— What to do —
- A) Check the three statements below against the excerpt on newspaper subscribers. For each one, answer yes or no and quote the words of the excerpt that decide it.
(i) Complaints about bias or inaccuracy are common.
(ii) The Chicago Tribune reviewer plans to keep buying the paper on Sundays at a local 7–11.
(iii) The Los Angeles Times reviewer cancelled home delivery six months ago.
- B) Set down the passage of the excerpt on newspaper subscribers that starts at "In truth, the" and ends at "the bad carriers.".
- C) Answer these questions from the excerpt on newspaper subscribers:
(i) How many complaints on the Post's Yelp page say that neither the Post nor The NY Times was delivered on Sunday?
(ii) What grade does the New York Times reviewer give the experience of trying to access the paper?
(iii) At what time did the office close while the fed-up reader was on hold?

— Quoted text —
• • • •
In truth, the quality of the Post’s journalism hasn’t suffered much. The problem is that there isn’t much of it. From a reader’s view, there’s not even enough infrastructure left to produce and distribute a reliable daily newspaper.

People, it seems, don’t often cancel daily papers because of bad reporting. Yes, they leave for more convenient, weightier, more attractive news alternatives. But remaining home subscribers these days leave — or try to leave — because of bad delivery.

Witness some recent comments about daily newspapers on Yelp:

The New York Times:

Why can’t they hire reliable delivery people? Our delivery person half the time does not deliver our Sun NYT… They really need to manage (or fire) the bad carriers.

The NYT represents some of the very best print journalism in the world yet my experience of trying to access it both online and through print media gets an F-. Extremely frustrating.

Chicago Tribune:

I actually LIKE this paper and I will continue to buy it on Sundays, but at my local 7–11 rather than home delivery. As other Yelpers have reported, it is SO hard to cancel a subscription once they have your credit card!

Los Angeles Times:

I cancelled home delivery four months ago because I got sick of calling on Sunday mornings to complain about “missing paper”. Silly me, I thought “I’ll try again.” Guess what? No paper this morning.

Atlanta Journal Constitution:

This is the worst “service” on the planet. First, it is very expensive, second, when you PAY to have an actual newspaper delivered (and pay a very PREMIUM PRICE) you would expect that it actually be delivered.

Bias or inaccuracy complaints are rare. On the Post’s Yelp page, you’ll find five complaints that, “We did not get either the Post or The NY Times delivered on Sunday.”

One fed-up reader likened trying to cancel to living in The Hotel California. “You can subscribe but good luck cancelling your subscription. 2 1/2 hours on hold day one, transferred twice, then transferred to a supervisor then put on hold til they closed at 5pm. Still trying to cancel.”
• • • •
— Raw data —
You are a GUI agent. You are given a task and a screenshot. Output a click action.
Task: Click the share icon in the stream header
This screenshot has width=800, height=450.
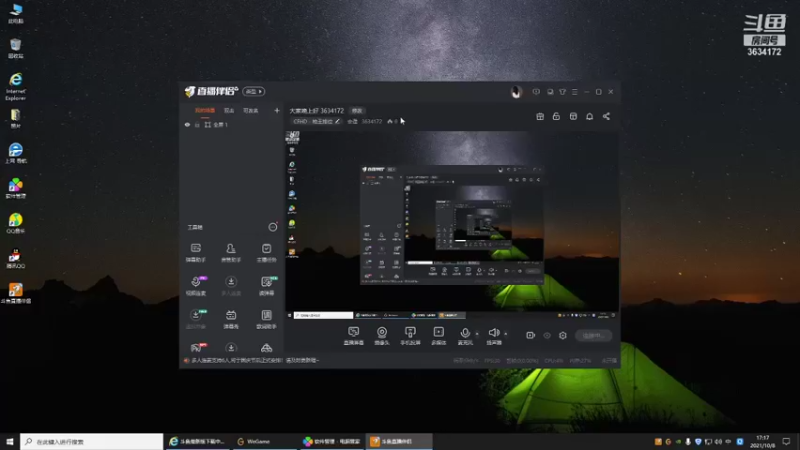click(606, 116)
• • • •
— Task-by-task results —
- A)
(i) No: "Bias or inaccuracy complaints are rare."
(ii) Yes: "I will continue to buy it on Sundays, but at my local 7–11 rather than home delivery."
(iii) No: "I cancelled home delivery four months ago"

- B)
In truth, the quality of the Post’s journalism hasn’t suffered much. The problem is that there isn’t much of it. From a reader’s view, there’s not even enough infrastructure left to produce and distribute a reliable daily newspaper.

People, it seems, don’t often cancel daily papers because of bad reporting. Yes, they leave for more convenient, weightier, more attractive news alternatives. But remaining home subscribers these days leave — or try to leave — because of bad delivery.

Witness some recent comments about daily newspapers on Yelp:

The New York Times:

Why can’t they hire reliable delivery people? Our delivery person half the time does not deliver our Sun NYT… They really need to manage (or fire) the bad carriers.

- C)
(i) Five
(ii) F-
(iii) 5pm